E comovida até à tortura, eu olho em mi mesma e vejo com perfeita clareza que eu poderia dar-te, Manuel…
Amor – muito amor; ternura, ternura imensa, como ninguém jamais a recebeu de mim. Mas nem esse amor, nem essa ternura dar-te-iam felicidade, porque tu não poderás querer-me. Ah, seu eu soubesse, se eu houvesse entendido bem isso! Eis o ponto que evitas tratar e é o único que deveríamos tratar, por ser o único que importa…
Tu não serás capaz (pergunta-te a ti mesmo!) de querer uma mulher feia…
Hoje, ontem, desde que decidi fazer essa viagem, fico pensando em nosso encontro. E vou me convencendo que isso vai me trazer a maior amargura de minha vida. És tão bondoso, mas terás um susto e, mesmo assim, (o que é pior!) ainda me falarás com carinho. Talvez chegarás a beijar-me, para a ti te enganares mais que a mim. Observo que há em ti um desejo enorme de auto-engano, de te sentir-te enamorado, de gritar ao mundo que estás comovido. Queres comigo perder a razão como se ébrio de uma aguardente ruim, para esquecer. Não te justifiques – o que podes justificar?

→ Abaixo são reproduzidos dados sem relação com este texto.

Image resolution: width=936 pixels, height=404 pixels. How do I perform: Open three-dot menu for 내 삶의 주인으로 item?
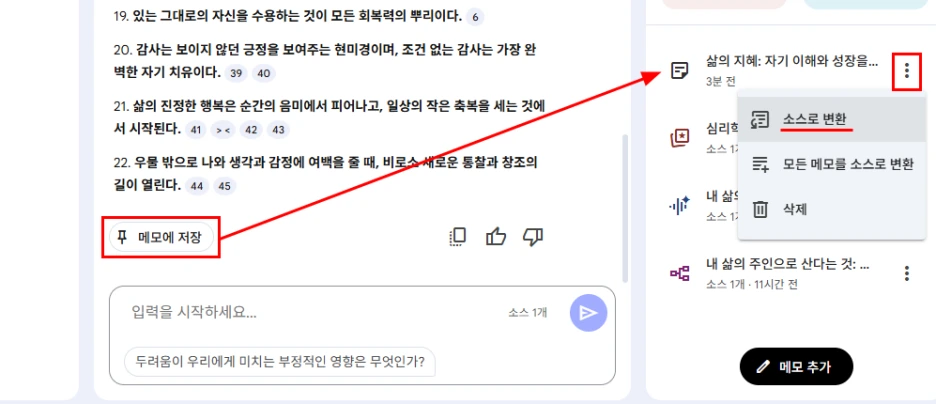click(907, 274)
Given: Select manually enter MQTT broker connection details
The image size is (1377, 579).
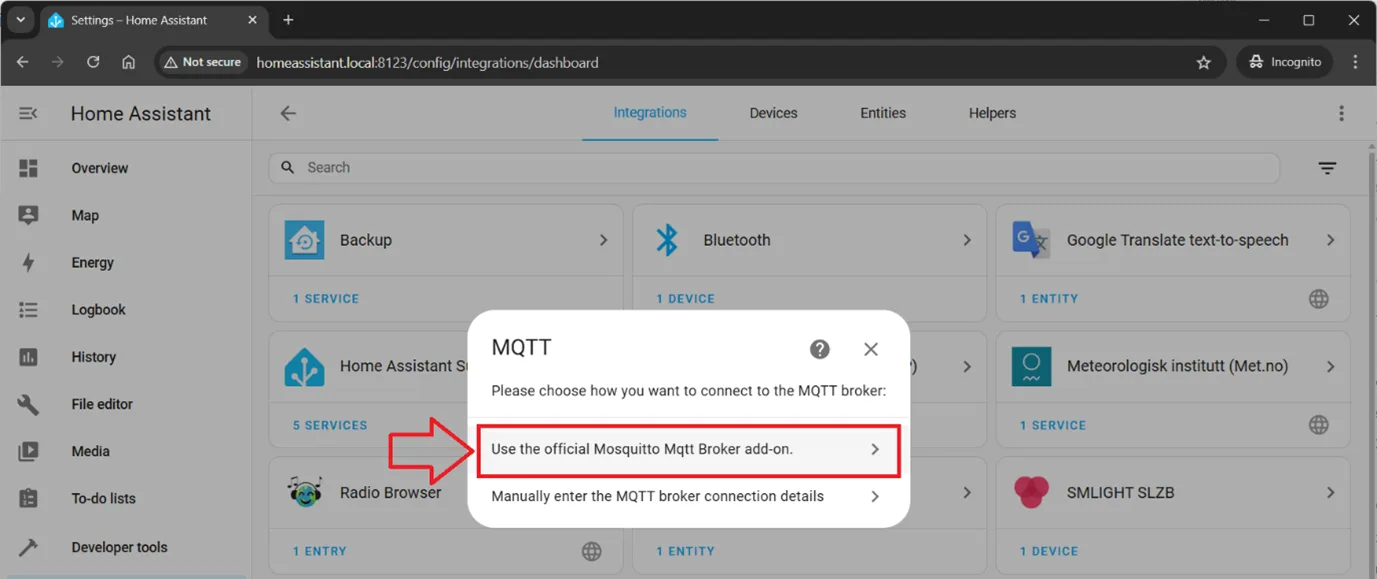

Tudo o que dizes, o que acalentas, o que te emociona até o mais fundo do coração o é porque tu crês que sou eu…
(…)
“Como uma criança é falas comigo, com toda a ingenuidade de um menino e me dirás sempre SIM. Eu te sinto como menino em muitas coisas e isso só faz crescer minha ternura por ti. Meu menino, assim pensei e te disse todo o dia e sabes que há mais amor a umas palavras que a outras.
“Essa ternura minha por ti é coisa bem admirável. O amor é outra bem diferente desta ternura. O amor é mais passional e se deixa tomar por imaginações sensuais. A mim me enaltecem mais as palavras doloridas e ternas – “desviadas un poco del amor carnal”.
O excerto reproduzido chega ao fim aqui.